• **Instruction**
Rewrite every entry below with each occurrence of "checkbox" changed to "check box" and all other wording unchanged, leaving the pictures out of your answer.

• **Record list**
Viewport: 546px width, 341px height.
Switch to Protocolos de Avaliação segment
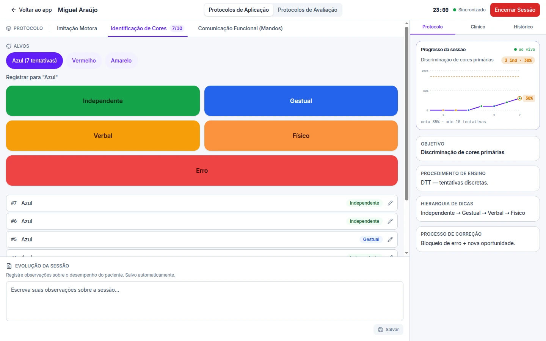coord(308,10)
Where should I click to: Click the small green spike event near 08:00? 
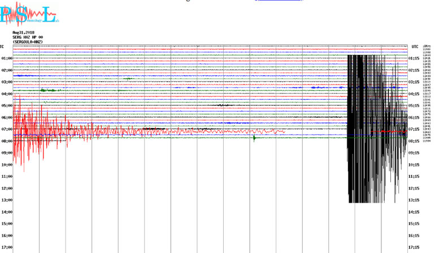tap(254, 138)

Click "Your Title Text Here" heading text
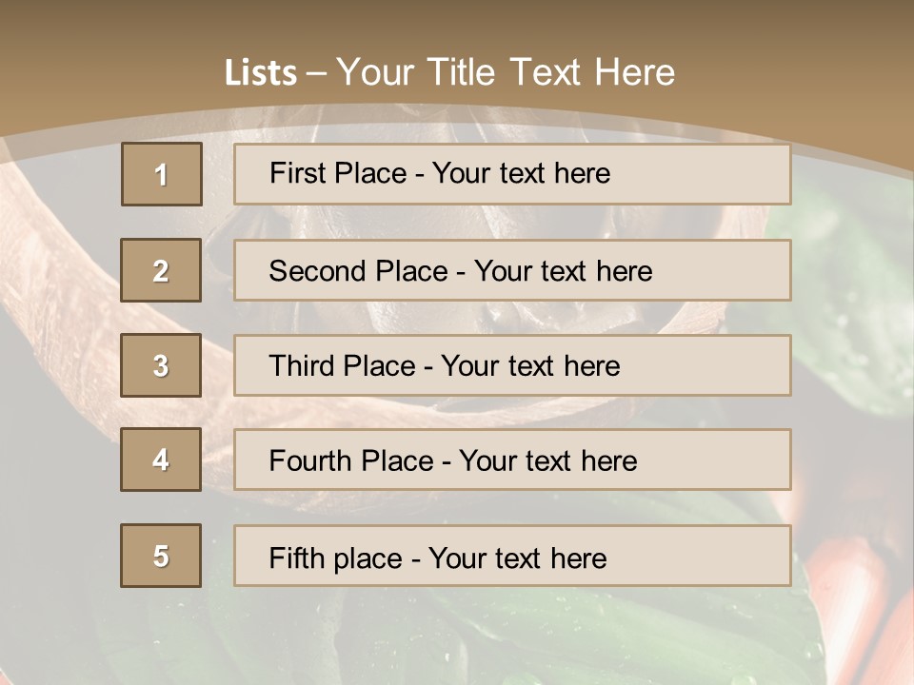click(x=506, y=72)
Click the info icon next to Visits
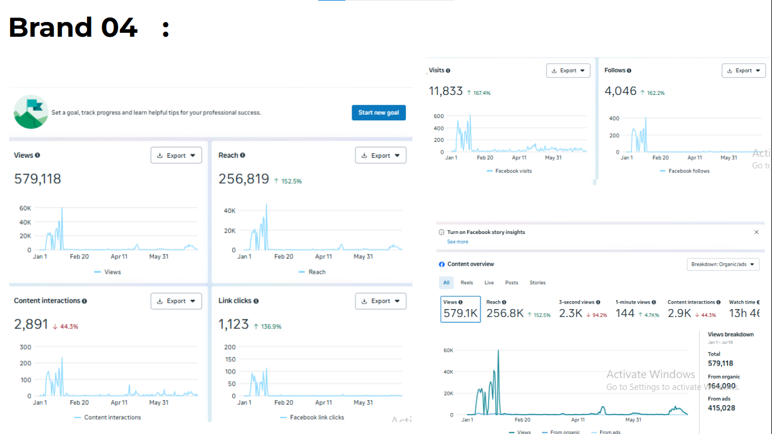The height and width of the screenshot is (434, 772). tap(448, 71)
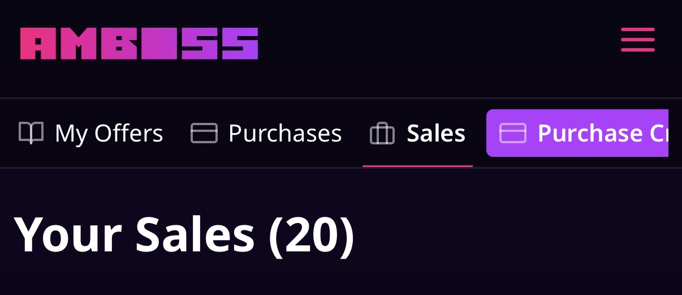This screenshot has width=682, height=295.
Task: Click the Amboss logo
Action: pos(139,44)
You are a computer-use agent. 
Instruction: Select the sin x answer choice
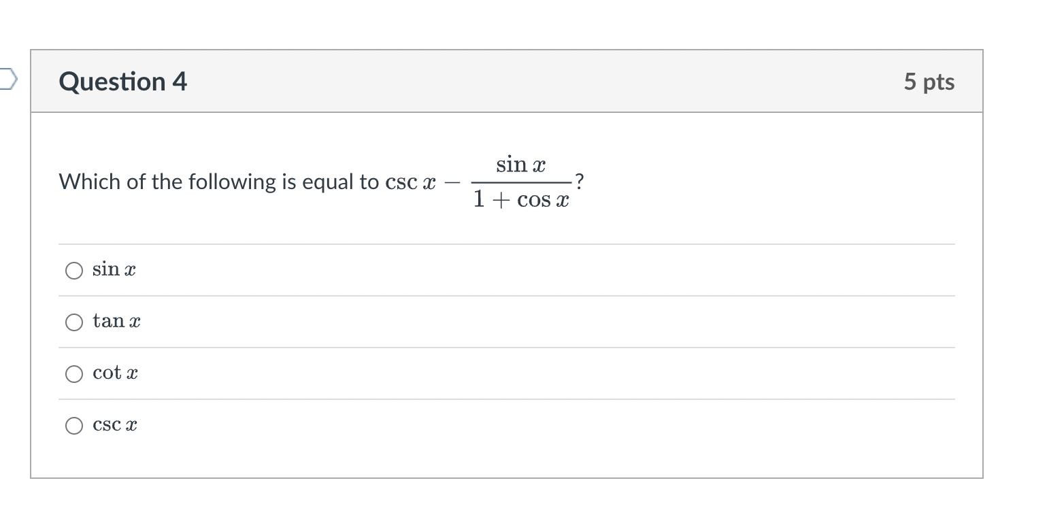point(73,270)
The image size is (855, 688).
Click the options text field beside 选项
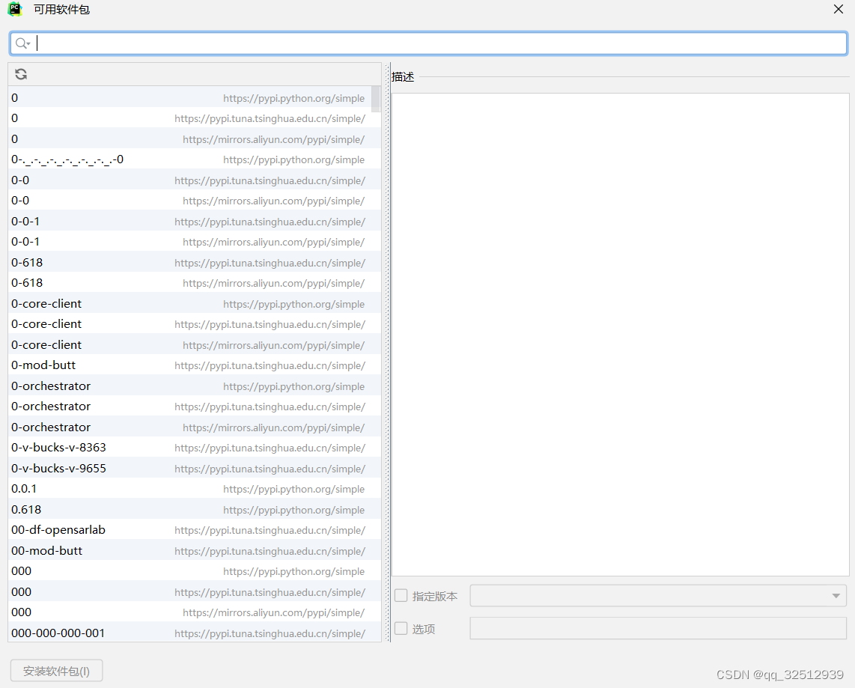pyautogui.click(x=657, y=628)
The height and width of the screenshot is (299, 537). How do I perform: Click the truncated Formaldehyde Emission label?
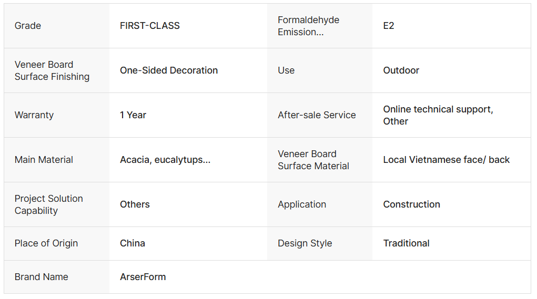308,26
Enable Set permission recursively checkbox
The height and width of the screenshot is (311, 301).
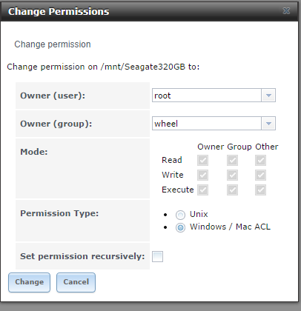click(x=157, y=256)
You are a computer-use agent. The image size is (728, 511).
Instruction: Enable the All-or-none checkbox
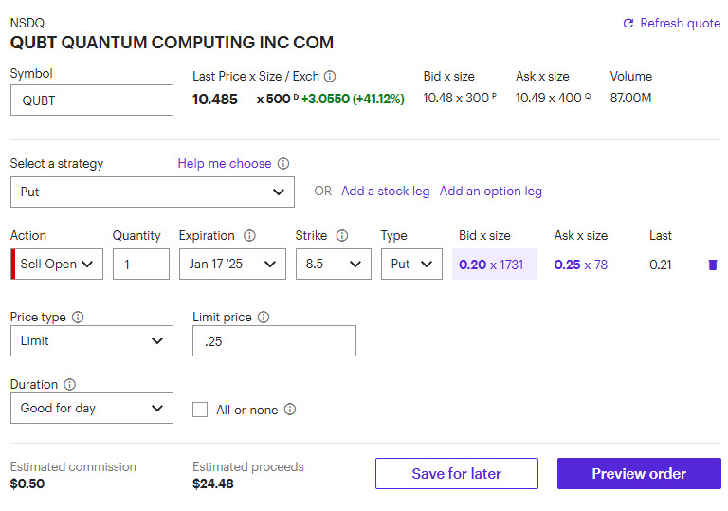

• **Response to the exercise**
Viewport: 546px width, 341px height.
Switch to Protocolos de Avaliação segment
coord(308,10)
Where should I click to: Click the small green spike event near 08:00? 
tap(254, 138)

Click "Your Title Text Here" heading text
click(x=506, y=72)
Click the info icon next to Visits
The height and width of the screenshot is (434, 772). tap(448, 71)
This screenshot has width=682, height=295.
Task: Click the Amboss logo
Action: pos(139,44)
You are a computer-use agent. 
Instruction: Select the sin x answer choice
point(73,270)
The image size is (855, 688).
Click the options text field beside 选项
pyautogui.click(x=657, y=628)
The height and width of the screenshot is (299, 537). How do I perform: Click the truncated Formaldehyde Emission label?
308,26
Enable Set permission recursively check box
The height and width of the screenshot is (311, 301).
click(x=157, y=256)
You are a computer-use agent. The image size is (728, 511).
Instruction: Enable the All-or-none check box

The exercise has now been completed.